We specialize in defining security requirements, performing application security assessments, and influencing teams towards safer, more secure code. Our colleagues turn to us with questions about application, network, and host security matters. On any given day, we're asked to evaluate a new system, review a proposed network change, or provide guidance on application security and coding best practices.
We'll Trust You To:
- Develop a program that focuses on building relationships with engineering teams to empower them to design, develop and deploy more secure systems and applications.
- Build a product security strategy and roadmap that enables secure code development to be at the forefront of the SDLC and top of mind across Bloomberg's development teams
- Work with application owners to ensure logging and monitoring requirements are designed into their products
- Oversee and enhance the different types of security assessments performed by the team, including penetration test, security code reviews and architecture reviews.
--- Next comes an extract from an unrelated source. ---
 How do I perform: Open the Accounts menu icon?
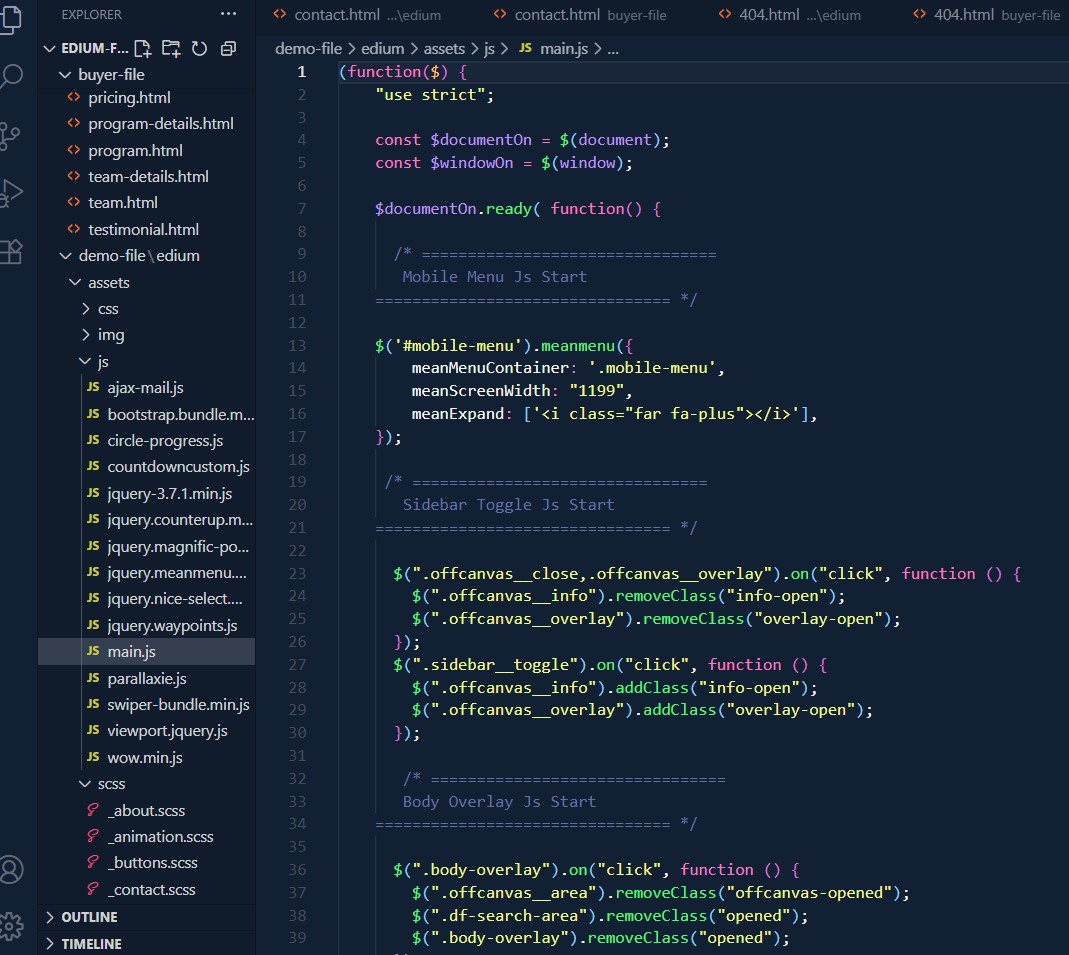pyautogui.click(x=12, y=869)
- Define, capture and monitor key metrics to help track the success of the product security program
- Manage and develop a team of highly technical engineers and security experts
- Good technical understanding of how penetration tests and security code review are performed
- Strong experience with popular static and dynamic code analysis technologies & tools
- Good understanding of common vulnerabilities and attack vectors
- Experience working with development teams to build secure solutions
- Experience breaking down complex systems and applications to find flaws
- The ability to communicate complicated technical issues and the risks they pose to engineers and product owners
- Strong organizational skills and ability to multitask
You’ll Need to Have:
We'd Love To See:
- Experience as a developer or development/product manager
- A background integrating security testing into the SDLC
- Prior work as a consultant at a highly technical information security consultancy
- Previous work as a technical security architect or related security role
- Previous product security roles
Bloomberg is an equal opportunities employer, and we value diversity at our company. We do not discriminate on the basis of race, religion, color, national origin, gender, sexual orientation, age, marital status, veteran status, or disability status.